Stored data entries
----------
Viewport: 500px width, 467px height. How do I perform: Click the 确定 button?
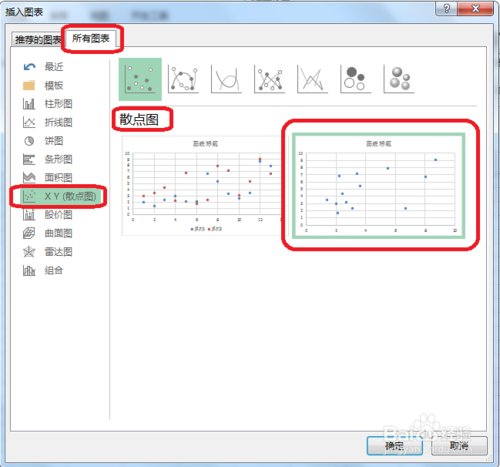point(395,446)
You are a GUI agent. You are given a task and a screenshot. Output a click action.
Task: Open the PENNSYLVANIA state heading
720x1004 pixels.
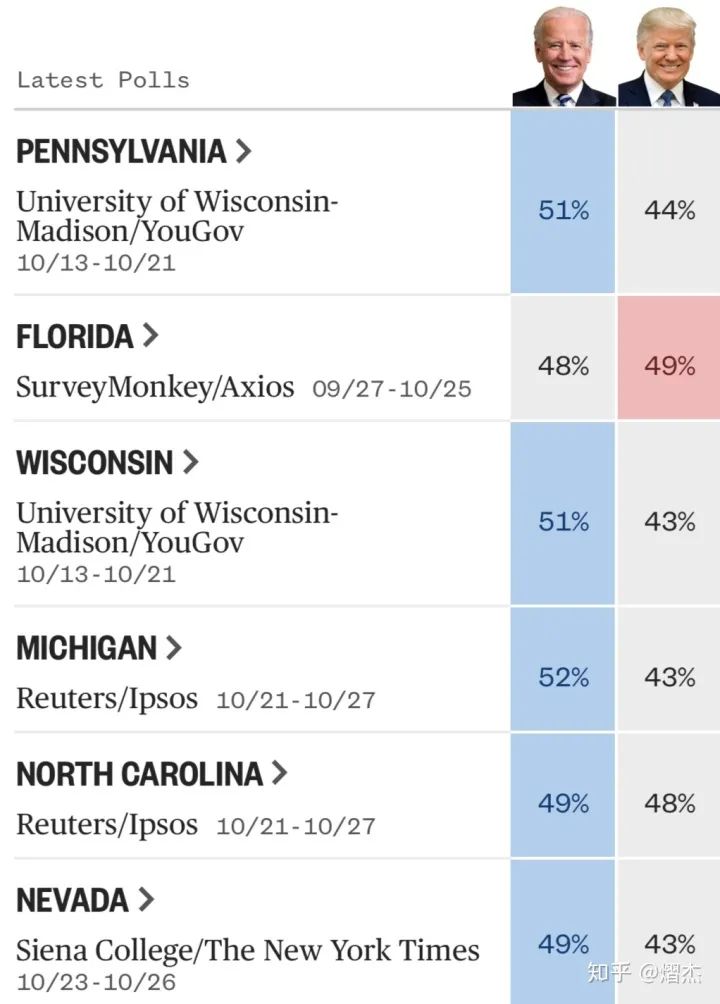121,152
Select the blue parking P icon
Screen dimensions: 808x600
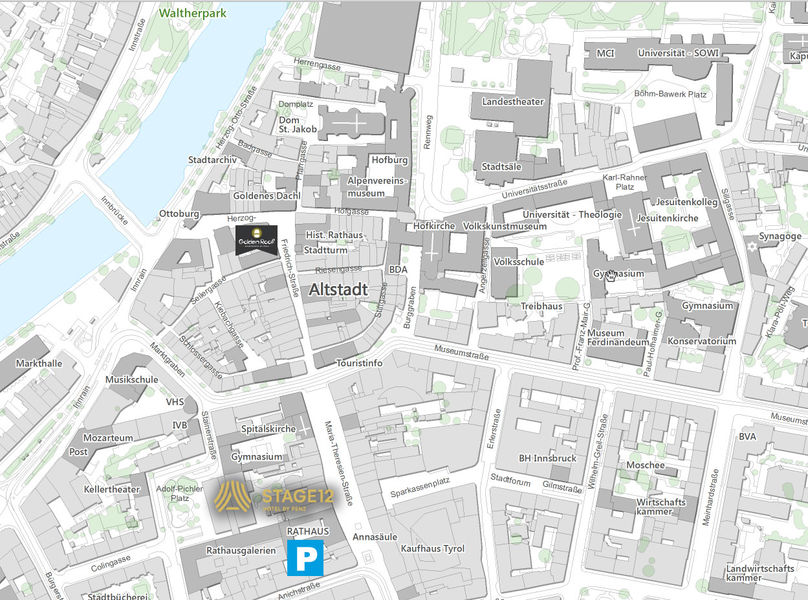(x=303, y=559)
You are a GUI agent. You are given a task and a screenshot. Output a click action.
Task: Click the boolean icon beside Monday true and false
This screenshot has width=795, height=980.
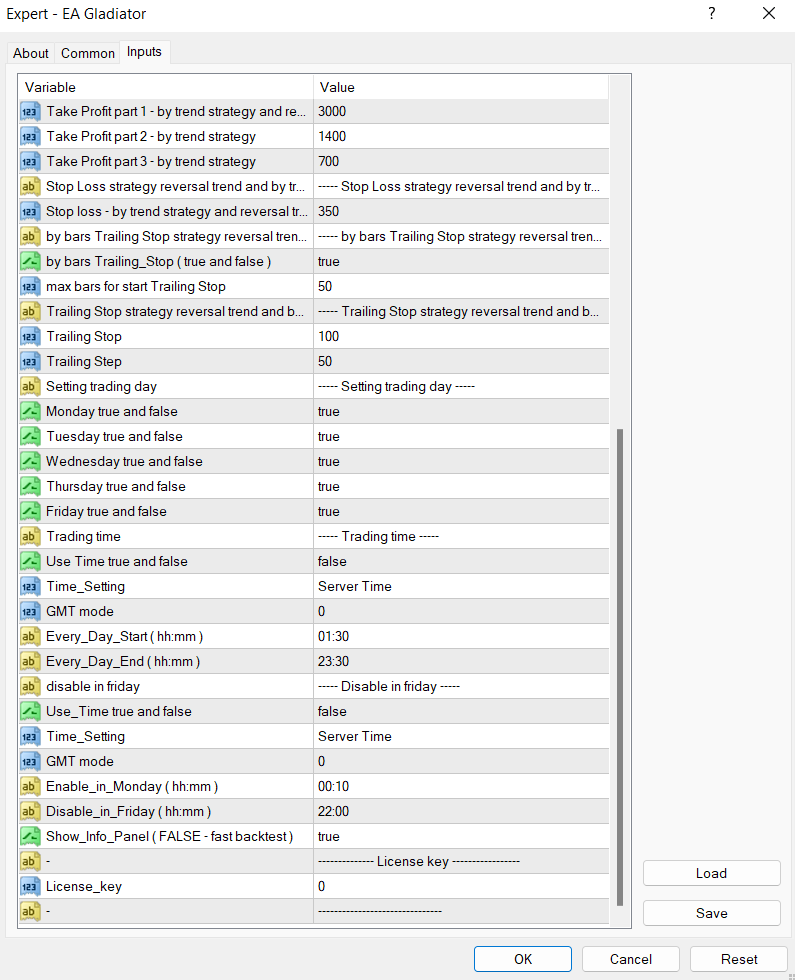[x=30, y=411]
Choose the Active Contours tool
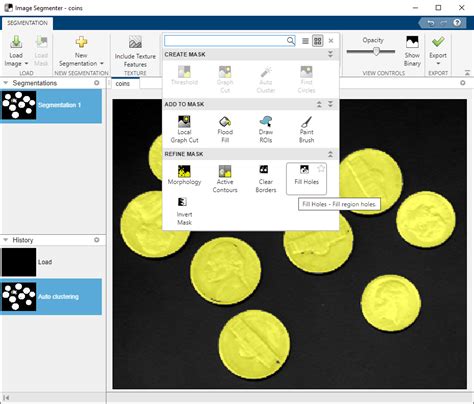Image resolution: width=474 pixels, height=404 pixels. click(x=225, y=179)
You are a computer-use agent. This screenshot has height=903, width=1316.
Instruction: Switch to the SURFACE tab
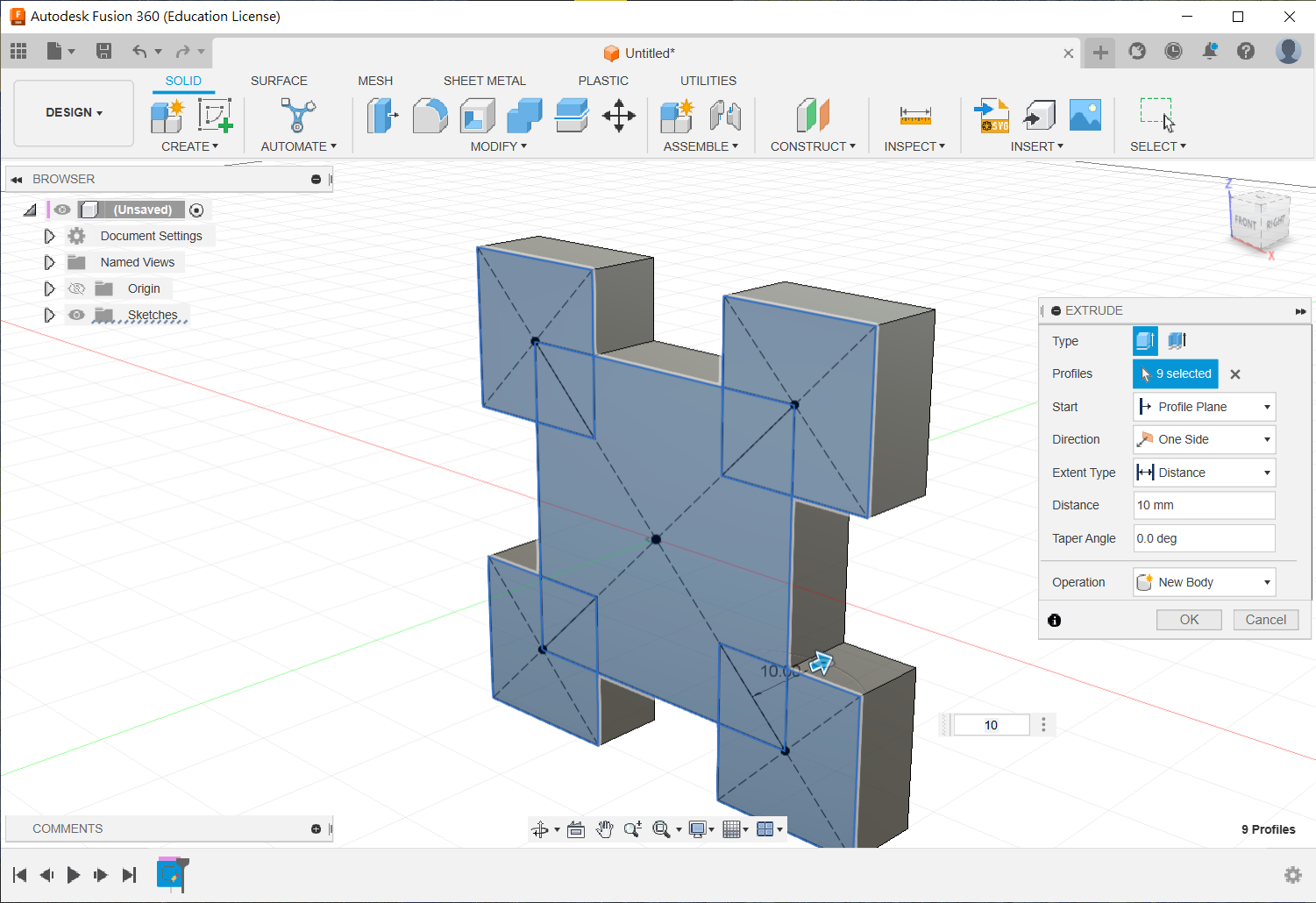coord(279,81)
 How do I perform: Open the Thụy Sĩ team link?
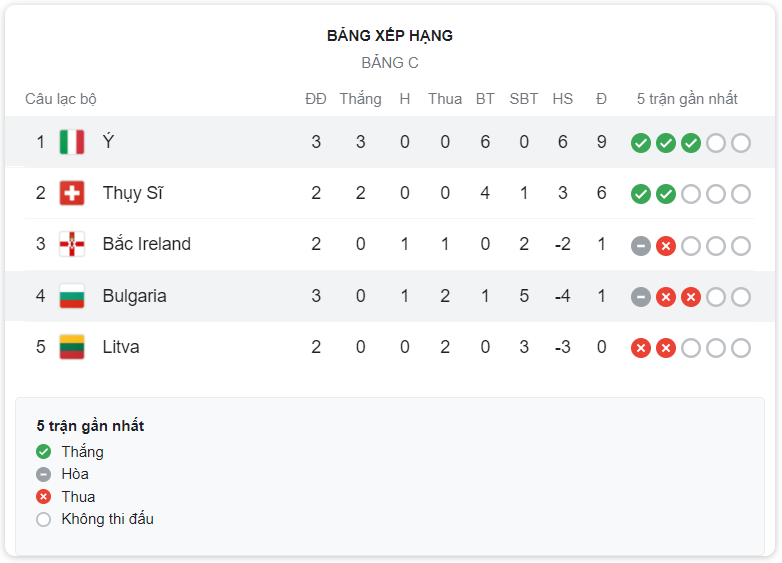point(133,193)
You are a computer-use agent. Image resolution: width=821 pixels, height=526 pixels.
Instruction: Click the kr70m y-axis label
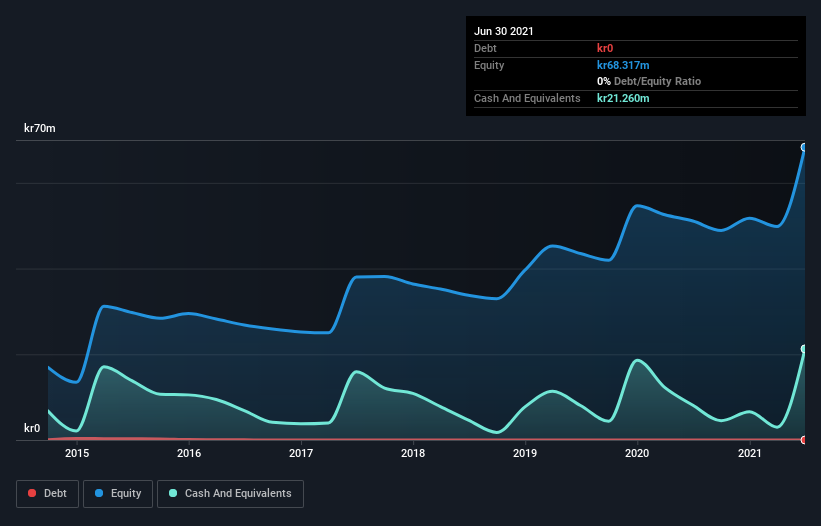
----------
Work task. For this exercise, print all of the entries exactly as they appear, but without pictures.

Exercise output.
Viewport: 500px width, 467px height. How do I perform: Click the 确定 button?
point(395,446)
You are a GUI agent. You are given a task and a screenshot. Output a click action.
Task: Open the PENNSYLVANIA state heading
720x1004 pixels.
121,152
Select the blue parking P icon
Screen dimensions: 808x600
(x=303, y=559)
You are a GUI agent. You are given a task and a screenshot. Output a click action.
Task: Click the boolean icon beside Monday true and false
This screenshot has width=795, height=980.
[x=30, y=411]
Choose the Active Contours tool
Image resolution: width=474 pixels, height=404 pixels. click(x=225, y=179)
You are a computer-use agent. This screenshot has height=903, width=1316.
Instruction: Switch to the SURFACE tab
coord(279,81)
 How do I perform: Open the Thụy Sĩ team link?
point(133,193)
You are a computer-use agent. Image resolution: width=821 pixels, height=526 pixels.
Instruction: Click the kr70m y-axis label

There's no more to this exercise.